Work instruction.
Take every line from the records below that includes the word "Collapse".

Recorded information.
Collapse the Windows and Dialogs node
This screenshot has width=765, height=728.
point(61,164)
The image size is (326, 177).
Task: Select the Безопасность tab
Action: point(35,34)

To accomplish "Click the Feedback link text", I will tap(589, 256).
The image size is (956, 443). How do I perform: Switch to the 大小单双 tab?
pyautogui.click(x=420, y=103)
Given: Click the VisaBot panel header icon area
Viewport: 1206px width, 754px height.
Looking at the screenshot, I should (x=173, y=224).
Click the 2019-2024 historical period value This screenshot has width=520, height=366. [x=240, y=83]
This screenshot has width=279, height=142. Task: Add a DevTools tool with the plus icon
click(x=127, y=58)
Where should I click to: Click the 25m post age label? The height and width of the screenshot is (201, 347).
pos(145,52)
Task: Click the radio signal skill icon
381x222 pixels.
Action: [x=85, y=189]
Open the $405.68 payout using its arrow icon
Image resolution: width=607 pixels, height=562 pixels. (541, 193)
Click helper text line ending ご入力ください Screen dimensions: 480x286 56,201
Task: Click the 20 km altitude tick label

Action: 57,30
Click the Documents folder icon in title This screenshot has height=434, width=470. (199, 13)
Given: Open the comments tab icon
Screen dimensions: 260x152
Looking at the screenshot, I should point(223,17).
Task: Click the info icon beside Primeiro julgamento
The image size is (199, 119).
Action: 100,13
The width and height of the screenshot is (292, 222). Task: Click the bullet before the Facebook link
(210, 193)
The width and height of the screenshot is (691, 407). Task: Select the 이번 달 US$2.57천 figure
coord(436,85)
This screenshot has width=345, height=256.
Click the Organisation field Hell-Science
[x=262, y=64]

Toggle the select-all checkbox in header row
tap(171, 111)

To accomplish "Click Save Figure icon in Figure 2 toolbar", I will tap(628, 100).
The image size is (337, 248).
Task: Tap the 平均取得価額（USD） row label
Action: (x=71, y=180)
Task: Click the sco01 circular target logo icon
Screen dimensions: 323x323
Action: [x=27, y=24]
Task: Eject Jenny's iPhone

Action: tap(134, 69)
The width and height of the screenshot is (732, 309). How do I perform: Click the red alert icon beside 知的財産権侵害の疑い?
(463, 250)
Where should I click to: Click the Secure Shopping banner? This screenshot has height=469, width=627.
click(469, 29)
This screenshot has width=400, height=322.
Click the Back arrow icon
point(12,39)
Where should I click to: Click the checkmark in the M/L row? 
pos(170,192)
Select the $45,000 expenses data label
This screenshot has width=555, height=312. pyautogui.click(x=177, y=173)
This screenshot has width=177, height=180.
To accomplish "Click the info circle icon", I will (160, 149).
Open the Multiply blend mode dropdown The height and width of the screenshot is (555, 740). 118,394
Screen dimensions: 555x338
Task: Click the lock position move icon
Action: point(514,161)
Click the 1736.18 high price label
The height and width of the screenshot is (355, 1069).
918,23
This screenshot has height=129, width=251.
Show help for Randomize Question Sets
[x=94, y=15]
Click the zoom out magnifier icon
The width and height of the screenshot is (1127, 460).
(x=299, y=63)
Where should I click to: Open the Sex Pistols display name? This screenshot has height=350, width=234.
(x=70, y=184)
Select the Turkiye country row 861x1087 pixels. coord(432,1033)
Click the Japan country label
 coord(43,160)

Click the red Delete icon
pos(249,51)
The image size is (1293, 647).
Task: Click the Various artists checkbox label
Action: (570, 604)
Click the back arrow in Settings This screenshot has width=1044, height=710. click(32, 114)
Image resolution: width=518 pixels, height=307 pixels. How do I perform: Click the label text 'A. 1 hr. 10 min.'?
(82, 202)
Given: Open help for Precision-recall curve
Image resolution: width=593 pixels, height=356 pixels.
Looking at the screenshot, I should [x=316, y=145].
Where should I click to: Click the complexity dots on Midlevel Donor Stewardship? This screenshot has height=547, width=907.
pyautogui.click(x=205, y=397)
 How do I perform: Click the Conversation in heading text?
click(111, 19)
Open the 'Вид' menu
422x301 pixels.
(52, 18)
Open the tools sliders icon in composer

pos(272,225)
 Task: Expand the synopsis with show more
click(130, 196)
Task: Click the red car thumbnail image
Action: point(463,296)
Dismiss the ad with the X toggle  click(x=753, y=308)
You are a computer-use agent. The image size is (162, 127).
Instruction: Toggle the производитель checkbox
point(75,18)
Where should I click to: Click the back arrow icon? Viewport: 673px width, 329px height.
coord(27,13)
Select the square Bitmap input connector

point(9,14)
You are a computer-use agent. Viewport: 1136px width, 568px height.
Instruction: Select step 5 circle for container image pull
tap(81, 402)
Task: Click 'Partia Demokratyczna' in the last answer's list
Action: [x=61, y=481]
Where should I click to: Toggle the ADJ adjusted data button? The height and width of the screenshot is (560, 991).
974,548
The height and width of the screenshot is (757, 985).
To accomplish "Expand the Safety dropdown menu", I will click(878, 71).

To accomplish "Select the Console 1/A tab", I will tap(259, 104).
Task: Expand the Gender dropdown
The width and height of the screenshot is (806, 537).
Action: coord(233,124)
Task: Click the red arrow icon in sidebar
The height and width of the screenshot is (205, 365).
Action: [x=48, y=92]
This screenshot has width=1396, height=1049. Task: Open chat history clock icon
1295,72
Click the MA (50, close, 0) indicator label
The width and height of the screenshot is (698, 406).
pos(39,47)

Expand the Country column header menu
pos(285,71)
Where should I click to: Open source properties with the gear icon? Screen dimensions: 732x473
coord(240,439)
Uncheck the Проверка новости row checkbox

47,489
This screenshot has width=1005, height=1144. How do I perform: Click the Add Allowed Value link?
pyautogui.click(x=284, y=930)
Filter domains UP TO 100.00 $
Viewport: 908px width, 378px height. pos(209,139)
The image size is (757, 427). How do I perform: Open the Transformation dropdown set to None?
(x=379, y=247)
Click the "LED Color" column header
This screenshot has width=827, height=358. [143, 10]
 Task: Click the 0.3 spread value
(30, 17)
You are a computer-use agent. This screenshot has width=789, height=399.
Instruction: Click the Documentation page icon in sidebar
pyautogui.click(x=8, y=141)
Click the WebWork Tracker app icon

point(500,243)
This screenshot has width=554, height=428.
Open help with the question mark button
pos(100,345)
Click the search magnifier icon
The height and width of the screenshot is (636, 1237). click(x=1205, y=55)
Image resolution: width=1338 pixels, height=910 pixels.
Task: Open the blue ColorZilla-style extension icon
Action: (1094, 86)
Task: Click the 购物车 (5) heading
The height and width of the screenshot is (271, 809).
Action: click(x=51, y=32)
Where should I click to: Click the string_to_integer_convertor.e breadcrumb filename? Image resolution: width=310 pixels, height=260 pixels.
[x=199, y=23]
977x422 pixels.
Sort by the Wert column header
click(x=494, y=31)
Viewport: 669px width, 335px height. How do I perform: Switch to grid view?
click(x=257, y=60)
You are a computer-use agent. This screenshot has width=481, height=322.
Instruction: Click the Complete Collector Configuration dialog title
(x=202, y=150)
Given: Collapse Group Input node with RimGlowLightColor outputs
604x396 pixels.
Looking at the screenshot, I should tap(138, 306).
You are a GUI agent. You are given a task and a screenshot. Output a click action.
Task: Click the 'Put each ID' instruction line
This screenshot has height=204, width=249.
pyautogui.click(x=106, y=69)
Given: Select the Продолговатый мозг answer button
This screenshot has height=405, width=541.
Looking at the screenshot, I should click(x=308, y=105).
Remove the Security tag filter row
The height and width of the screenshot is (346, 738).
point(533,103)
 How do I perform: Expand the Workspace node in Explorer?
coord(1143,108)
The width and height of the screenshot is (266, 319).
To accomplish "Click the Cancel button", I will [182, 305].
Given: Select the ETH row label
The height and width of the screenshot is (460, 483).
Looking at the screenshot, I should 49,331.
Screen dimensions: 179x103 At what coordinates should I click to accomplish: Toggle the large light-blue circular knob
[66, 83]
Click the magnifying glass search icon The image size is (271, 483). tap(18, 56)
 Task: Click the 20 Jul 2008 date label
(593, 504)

Output below.
Collapse the Windows and Dialogs node
Given: Collapse Group Input node with RimGlowLightColor outputs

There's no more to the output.